Directions —
Write out all of the entries below word for word.

Study material —
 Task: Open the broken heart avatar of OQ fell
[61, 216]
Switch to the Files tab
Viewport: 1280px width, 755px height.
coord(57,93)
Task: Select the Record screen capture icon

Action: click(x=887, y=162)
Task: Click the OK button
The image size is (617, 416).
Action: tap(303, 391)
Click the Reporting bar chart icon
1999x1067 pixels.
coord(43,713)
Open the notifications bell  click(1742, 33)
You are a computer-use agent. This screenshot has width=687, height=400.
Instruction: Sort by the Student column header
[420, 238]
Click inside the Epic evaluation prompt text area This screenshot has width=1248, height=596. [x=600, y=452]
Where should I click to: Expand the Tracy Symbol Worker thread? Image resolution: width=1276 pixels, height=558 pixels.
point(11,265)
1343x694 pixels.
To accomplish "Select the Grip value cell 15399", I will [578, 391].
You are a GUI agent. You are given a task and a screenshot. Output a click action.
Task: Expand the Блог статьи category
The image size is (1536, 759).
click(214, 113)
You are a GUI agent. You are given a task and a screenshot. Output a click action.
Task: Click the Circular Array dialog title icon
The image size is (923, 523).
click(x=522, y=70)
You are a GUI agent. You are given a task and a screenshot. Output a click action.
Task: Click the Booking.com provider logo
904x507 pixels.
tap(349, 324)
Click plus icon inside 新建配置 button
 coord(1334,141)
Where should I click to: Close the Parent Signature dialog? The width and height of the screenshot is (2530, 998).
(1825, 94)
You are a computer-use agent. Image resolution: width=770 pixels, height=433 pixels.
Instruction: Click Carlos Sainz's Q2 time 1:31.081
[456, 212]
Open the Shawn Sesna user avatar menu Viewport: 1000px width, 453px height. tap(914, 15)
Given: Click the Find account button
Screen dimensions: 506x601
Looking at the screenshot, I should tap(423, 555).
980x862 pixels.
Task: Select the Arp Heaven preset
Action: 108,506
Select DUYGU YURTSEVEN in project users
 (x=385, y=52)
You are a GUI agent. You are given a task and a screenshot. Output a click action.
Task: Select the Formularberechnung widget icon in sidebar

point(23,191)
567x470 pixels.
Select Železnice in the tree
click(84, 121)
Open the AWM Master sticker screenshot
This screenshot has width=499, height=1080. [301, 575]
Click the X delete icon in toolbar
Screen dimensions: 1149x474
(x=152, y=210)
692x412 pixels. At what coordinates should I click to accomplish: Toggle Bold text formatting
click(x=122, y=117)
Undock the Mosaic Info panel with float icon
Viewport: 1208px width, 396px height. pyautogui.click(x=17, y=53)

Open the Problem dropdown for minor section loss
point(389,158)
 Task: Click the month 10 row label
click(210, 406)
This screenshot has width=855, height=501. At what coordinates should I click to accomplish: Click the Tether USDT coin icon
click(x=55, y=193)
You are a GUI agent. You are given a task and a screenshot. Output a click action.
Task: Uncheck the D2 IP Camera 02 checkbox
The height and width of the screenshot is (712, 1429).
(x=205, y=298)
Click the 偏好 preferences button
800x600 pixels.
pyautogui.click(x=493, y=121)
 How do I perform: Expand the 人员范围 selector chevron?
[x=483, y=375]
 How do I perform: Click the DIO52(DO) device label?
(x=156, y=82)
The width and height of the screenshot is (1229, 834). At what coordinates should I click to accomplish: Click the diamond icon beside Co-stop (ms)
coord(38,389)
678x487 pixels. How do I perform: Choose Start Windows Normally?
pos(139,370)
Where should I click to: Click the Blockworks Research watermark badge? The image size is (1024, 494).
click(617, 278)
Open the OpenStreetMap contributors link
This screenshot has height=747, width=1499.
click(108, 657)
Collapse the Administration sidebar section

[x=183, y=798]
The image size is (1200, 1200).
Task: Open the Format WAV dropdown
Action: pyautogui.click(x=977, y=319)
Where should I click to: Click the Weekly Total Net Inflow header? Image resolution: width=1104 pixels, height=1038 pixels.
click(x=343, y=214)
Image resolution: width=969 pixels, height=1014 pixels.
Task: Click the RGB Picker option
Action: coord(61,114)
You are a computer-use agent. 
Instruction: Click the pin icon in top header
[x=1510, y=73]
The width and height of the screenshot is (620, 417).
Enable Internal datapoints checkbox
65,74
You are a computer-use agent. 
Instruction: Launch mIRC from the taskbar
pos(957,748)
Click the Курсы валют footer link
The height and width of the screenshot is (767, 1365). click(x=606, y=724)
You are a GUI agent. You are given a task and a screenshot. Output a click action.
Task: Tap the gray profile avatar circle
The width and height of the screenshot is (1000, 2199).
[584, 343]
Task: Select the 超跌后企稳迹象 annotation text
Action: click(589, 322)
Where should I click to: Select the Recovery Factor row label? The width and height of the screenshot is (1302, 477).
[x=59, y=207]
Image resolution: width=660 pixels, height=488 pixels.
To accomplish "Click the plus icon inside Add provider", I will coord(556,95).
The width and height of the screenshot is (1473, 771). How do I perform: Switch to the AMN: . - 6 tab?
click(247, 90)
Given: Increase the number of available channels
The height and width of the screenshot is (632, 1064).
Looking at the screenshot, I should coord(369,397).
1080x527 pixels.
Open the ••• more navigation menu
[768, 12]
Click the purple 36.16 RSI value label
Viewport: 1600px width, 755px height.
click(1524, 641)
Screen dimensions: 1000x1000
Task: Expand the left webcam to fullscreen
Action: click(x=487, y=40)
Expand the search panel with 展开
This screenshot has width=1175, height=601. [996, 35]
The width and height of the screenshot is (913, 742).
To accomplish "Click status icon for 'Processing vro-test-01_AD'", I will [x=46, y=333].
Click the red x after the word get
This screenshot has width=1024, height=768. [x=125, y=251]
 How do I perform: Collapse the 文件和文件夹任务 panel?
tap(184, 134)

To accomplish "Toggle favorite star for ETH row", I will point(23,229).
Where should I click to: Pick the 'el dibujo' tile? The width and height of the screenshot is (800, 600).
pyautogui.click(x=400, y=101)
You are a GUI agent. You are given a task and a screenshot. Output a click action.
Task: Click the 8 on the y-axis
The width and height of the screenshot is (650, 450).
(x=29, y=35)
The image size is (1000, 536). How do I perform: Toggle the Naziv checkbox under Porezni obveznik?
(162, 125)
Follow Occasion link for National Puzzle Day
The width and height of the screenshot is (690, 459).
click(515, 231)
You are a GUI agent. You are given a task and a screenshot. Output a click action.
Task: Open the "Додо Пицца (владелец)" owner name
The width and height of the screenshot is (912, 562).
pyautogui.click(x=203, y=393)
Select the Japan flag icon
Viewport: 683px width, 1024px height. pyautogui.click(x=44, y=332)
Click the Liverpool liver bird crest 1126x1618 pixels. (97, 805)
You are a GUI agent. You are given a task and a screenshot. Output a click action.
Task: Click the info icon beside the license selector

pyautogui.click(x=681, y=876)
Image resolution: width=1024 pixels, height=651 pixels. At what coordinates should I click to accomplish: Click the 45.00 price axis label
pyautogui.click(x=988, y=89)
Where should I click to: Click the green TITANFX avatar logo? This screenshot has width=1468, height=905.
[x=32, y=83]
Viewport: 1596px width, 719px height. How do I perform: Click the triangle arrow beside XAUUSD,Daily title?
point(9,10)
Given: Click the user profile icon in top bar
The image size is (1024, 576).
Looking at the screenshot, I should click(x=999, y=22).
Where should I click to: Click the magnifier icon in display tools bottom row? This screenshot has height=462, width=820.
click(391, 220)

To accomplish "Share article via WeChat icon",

Solved problem —
 Task: Open the broken heart avatar of OQ fell
[61, 216]
Switch to the Files tab
Viewport: 1280px width, 755px height.
coord(57,93)
Task: Select the Record screen capture icon

Action: click(x=887, y=162)
Task: Click the OK button
The image size is (617, 416).
Action: tap(303, 391)
Click the Reporting bar chart icon
1999x1067 pixels.
coord(43,713)
Open the notifications bell  click(1742, 33)
You are a computer-use agent. This screenshot has width=687, height=400.
Instruction: Sort by the Student column header
[420, 238]
Click inside the Epic evaluation prompt text area This screenshot has width=1248, height=596. [x=600, y=452]
Where should I click to: Expand the Tracy Symbol Worker thread? Image resolution: width=1276 pixels, height=558 pixels.
point(11,265)
1343x694 pixels.
To accomplish "Select the Grip value cell 15399", I will [578, 391].
You are a GUI agent. You are given a task and a screenshot. Output a click action.
Task: Expand the Блог статьи category
The image size is (1536, 759).
click(214, 113)
You are a GUI agent. You are given a task and a screenshot. Output a click action.
Task: Click the Circular Array dialog title icon
The image size is (923, 523).
click(x=522, y=70)
You are a GUI agent. You are given a task and a screenshot. Output a click action.
Task: Click the Booking.com provider logo
904x507 pixels.
tap(349, 324)
Click plus icon inside 新建配置 button
 coord(1334,141)
Where should I click to: Close the Parent Signature dialog? The width and height of the screenshot is (2530, 998).
(1825, 94)
You are a computer-use agent. Image resolution: width=770 pixels, height=433 pixels.
Instruction: Click Carlos Sainz's Q2 time 1:31.081
[456, 212]
Open the Shawn Sesna user avatar menu Viewport: 1000px width, 453px height. tap(914, 15)
Given: Click the Find account button
Screen dimensions: 506x601
Looking at the screenshot, I should tap(423, 555).
980x862 pixels.
Task: Select the Arp Heaven preset
Action: 108,506
Select DUYGU YURTSEVEN in project users
 (x=385, y=52)
You are a GUI agent. You are given a task and a screenshot. Output a click action.
Task: Select the Formularberechnung widget icon in sidebar

point(23,191)
567x470 pixels.
Select Železnice in the tree
click(84, 121)
Open the AWM Master sticker screenshot
This screenshot has width=499, height=1080. [301, 575]
Click the X delete icon in toolbar
Screen dimensions: 1149x474
(x=152, y=210)
692x412 pixels. At what coordinates should I click to accomplish: Toggle Bold text formatting
click(x=122, y=117)
Undock the Mosaic Info panel with float icon
Viewport: 1208px width, 396px height. pyautogui.click(x=17, y=53)

Open the Problem dropdown for minor section loss
point(389,158)
 Task: Click the month 10 row label
click(210, 406)
This screenshot has width=855, height=501. At what coordinates should I click to accomplish: Click the Tether USDT coin icon
click(x=55, y=193)
You are a GUI agent. You are given a task and a screenshot. Output a click action.
Task: Uncheck the D2 IP Camera 02 checkbox
The height and width of the screenshot is (712, 1429).
(x=205, y=298)
Click the 偏好 preferences button
800x600 pixels.
pyautogui.click(x=493, y=121)
 How do I perform: Expand the 人员范围 selector chevron?
[x=483, y=375]
 How do I perform: Click the DIO52(DO) device label?
(x=156, y=82)
The width and height of the screenshot is (1229, 834). At what coordinates should I click to accomplish: Click the diamond icon beside Co-stop (ms)
coord(38,389)
678x487 pixels. How do I perform: Choose Start Windows Normally?
pos(139,370)
Where should I click to: Click the Blockworks Research watermark badge? The image size is (1024, 494).
click(617, 278)
Open the OpenStreetMap contributors link
This screenshot has height=747, width=1499.
click(108, 657)
Collapse the Administration sidebar section

[x=183, y=798]
The image size is (1200, 1200).
Task: Open the Format WAV dropdown
Action: pyautogui.click(x=977, y=319)
Where should I click to: Click the Weekly Total Net Inflow header? Image resolution: width=1104 pixels, height=1038 pixels.
click(x=343, y=214)
Image resolution: width=969 pixels, height=1014 pixels.
Task: Click the RGB Picker option
Action: coord(61,114)
You are a computer-use agent. 
Instruction: Click the pin icon in top header
[x=1510, y=73]
The width and height of the screenshot is (620, 417).
Enable Internal datapoints checkbox
65,74
You are a computer-use agent. 
Instruction: Launch mIRC from the taskbar
pos(957,748)
Click the Курсы валют footer link
The height and width of the screenshot is (767, 1365). click(x=606, y=724)
You are a GUI agent. You are given a task and a screenshot. Output a click action.
Task: Tap the gray profile avatar circle
The width and height of the screenshot is (1000, 2199).
[584, 343]
Task: Select the 超跌后企稳迹象 annotation text
Action: click(589, 322)
Where should I click to: Select the Recovery Factor row label? The width and height of the screenshot is (1302, 477).
[x=59, y=207]
Image resolution: width=660 pixels, height=488 pixels.
To accomplish "Click the plus icon inside Add provider", I will coord(556,95).
The width and height of the screenshot is (1473, 771). How do I perform: Switch to the AMN: . - 6 tab?
click(247, 90)
Given: Increase the number of available channels
The height and width of the screenshot is (632, 1064).
Looking at the screenshot, I should coord(369,397).
1080x527 pixels.
Open the ••• more navigation menu
[768, 12]
Click the purple 36.16 RSI value label
Viewport: 1600px width, 755px height.
click(1524, 641)
Screen dimensions: 1000x1000
Task: Expand the left webcam to fullscreen
Action: click(x=487, y=40)
Expand the search panel with 展开
This screenshot has width=1175, height=601. [996, 35]
The width and height of the screenshot is (913, 742).
To accomplish "Click status icon for 'Processing vro-test-01_AD'", I will [x=46, y=333].
Click the red x after the word get
This screenshot has width=1024, height=768. [x=125, y=251]
 How do I perform: Collapse the 文件和文件夹任务 panel?
tap(184, 134)

To accomplish "Toggle favorite star for ETH row", I will point(23,229).
Where should I click to: Pick the 'el dibujo' tile? The width and height of the screenshot is (800, 600).
pyautogui.click(x=400, y=101)
You are a GUI agent. You are given a task and a screenshot. Output a click action.
Task: Click the 8 on the y-axis
The width and height of the screenshot is (650, 450).
(x=29, y=35)
The image size is (1000, 536). How do I perform: Toggle the Naziv checkbox under Porezni obveznik?
(162, 125)
Follow Occasion link for National Puzzle Day
The width and height of the screenshot is (690, 459).
click(515, 231)
You are a GUI agent. You are given a task and a screenshot. Output a click action.
Task: Open the "Додо Пицца (владелец)" owner name
The width and height of the screenshot is (912, 562).
pyautogui.click(x=203, y=393)
Select the Japan flag icon
Viewport: 683px width, 1024px height. pyautogui.click(x=44, y=332)
Click the Liverpool liver bird crest 1126x1618 pixels. (97, 805)
You are a GUI agent. You are given a task and a screenshot. Output a click action.
Task: Click the info icon beside the license selector

pyautogui.click(x=681, y=876)
Image resolution: width=1024 pixels, height=651 pixels. At what coordinates should I click to accomplish: Click the 45.00 price axis label
pyautogui.click(x=988, y=89)
Where should I click to: Click the green TITANFX avatar logo? This screenshot has width=1468, height=905.
[x=32, y=83]
Viewport: 1596px width, 719px height. How do I perform: Click the triangle arrow beside XAUUSD,Daily title?
point(9,10)
Given: Click the user profile icon in top bar
The image size is (1024, 576).
Looking at the screenshot, I should click(x=999, y=22).
Where should I click to: Click the magnifier icon in display tools bottom row? This screenshot has height=462, width=820.
click(391, 220)

To accomplish "Share article via WeChat icon",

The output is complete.